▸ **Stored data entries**
== Segment start ==
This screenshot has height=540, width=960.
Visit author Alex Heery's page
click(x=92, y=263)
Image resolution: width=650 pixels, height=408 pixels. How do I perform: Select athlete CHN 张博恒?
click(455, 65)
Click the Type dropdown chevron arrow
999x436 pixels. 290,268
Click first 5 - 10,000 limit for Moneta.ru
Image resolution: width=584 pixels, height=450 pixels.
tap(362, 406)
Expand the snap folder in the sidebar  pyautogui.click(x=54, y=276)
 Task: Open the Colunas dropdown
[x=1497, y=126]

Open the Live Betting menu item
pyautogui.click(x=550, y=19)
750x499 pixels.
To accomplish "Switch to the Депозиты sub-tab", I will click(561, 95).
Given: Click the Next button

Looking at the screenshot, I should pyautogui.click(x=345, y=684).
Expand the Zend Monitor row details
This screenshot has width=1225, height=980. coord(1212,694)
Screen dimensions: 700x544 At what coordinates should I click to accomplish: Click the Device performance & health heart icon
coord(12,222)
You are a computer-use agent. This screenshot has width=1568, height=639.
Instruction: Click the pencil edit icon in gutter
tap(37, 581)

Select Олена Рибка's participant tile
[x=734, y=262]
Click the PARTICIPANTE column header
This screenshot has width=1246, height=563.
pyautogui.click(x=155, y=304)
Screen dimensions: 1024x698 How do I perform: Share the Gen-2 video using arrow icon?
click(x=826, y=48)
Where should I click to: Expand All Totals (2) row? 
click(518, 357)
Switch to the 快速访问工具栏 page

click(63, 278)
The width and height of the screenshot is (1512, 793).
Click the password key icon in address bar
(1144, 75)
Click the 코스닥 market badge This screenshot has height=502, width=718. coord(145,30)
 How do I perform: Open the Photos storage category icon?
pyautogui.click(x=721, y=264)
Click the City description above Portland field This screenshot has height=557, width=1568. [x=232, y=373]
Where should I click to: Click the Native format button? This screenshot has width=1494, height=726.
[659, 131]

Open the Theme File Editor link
== Segment end ==
Set down every entry once more, exactly as it was written above.

▸ **ANSWER BELOW**
This screenshot has height=540, width=960.
Visit author Alex Heery's page
click(x=92, y=263)
Image resolution: width=650 pixels, height=408 pixels. How do I perform: Select athlete CHN 张博恒?
click(455, 65)
Click the Type dropdown chevron arrow
999x436 pixels. 290,268
Click first 5 - 10,000 limit for Moneta.ru
Image resolution: width=584 pixels, height=450 pixels.
tap(362, 406)
Expand the snap folder in the sidebar  pyautogui.click(x=54, y=276)
 Task: Open the Colunas dropdown
[x=1497, y=126]

Open the Live Betting menu item
pyautogui.click(x=550, y=19)
750x499 pixels.
To accomplish "Switch to the Депозиты sub-tab", I will click(561, 95).
Given: Click the Next button

Looking at the screenshot, I should pyautogui.click(x=345, y=684).
Expand the Zend Monitor row details
This screenshot has width=1225, height=980. coord(1212,694)
Screen dimensions: 700x544 At what coordinates should I click to accomplish: Click the Device performance & health heart icon
coord(12,222)
You are a computer-use agent. This screenshot has width=1568, height=639.
Instruction: Click the pencil edit icon in gutter
tap(37, 581)

Select Олена Рибка's participant tile
[x=734, y=262]
Click the PARTICIPANTE column header
This screenshot has width=1246, height=563.
pyautogui.click(x=155, y=304)
Screen dimensions: 1024x698 How do I perform: Share the Gen-2 video using arrow icon?
click(x=826, y=48)
Where should I click to: Expand All Totals (2) row? 
click(518, 357)
Switch to the 快速访问工具栏 page

click(63, 278)
The width and height of the screenshot is (1512, 793).
Click the password key icon in address bar
(1144, 75)
Click the 코스닥 market badge This screenshot has height=502, width=718. coord(145,30)
 How do I perform: Open the Photos storage category icon?
pyautogui.click(x=721, y=264)
Click the City description above Portland field This screenshot has height=557, width=1568. [x=232, y=373]
Where should I click to: Click the Native format button? This screenshot has width=1494, height=726.
[659, 131]

Open the Theme File Editor link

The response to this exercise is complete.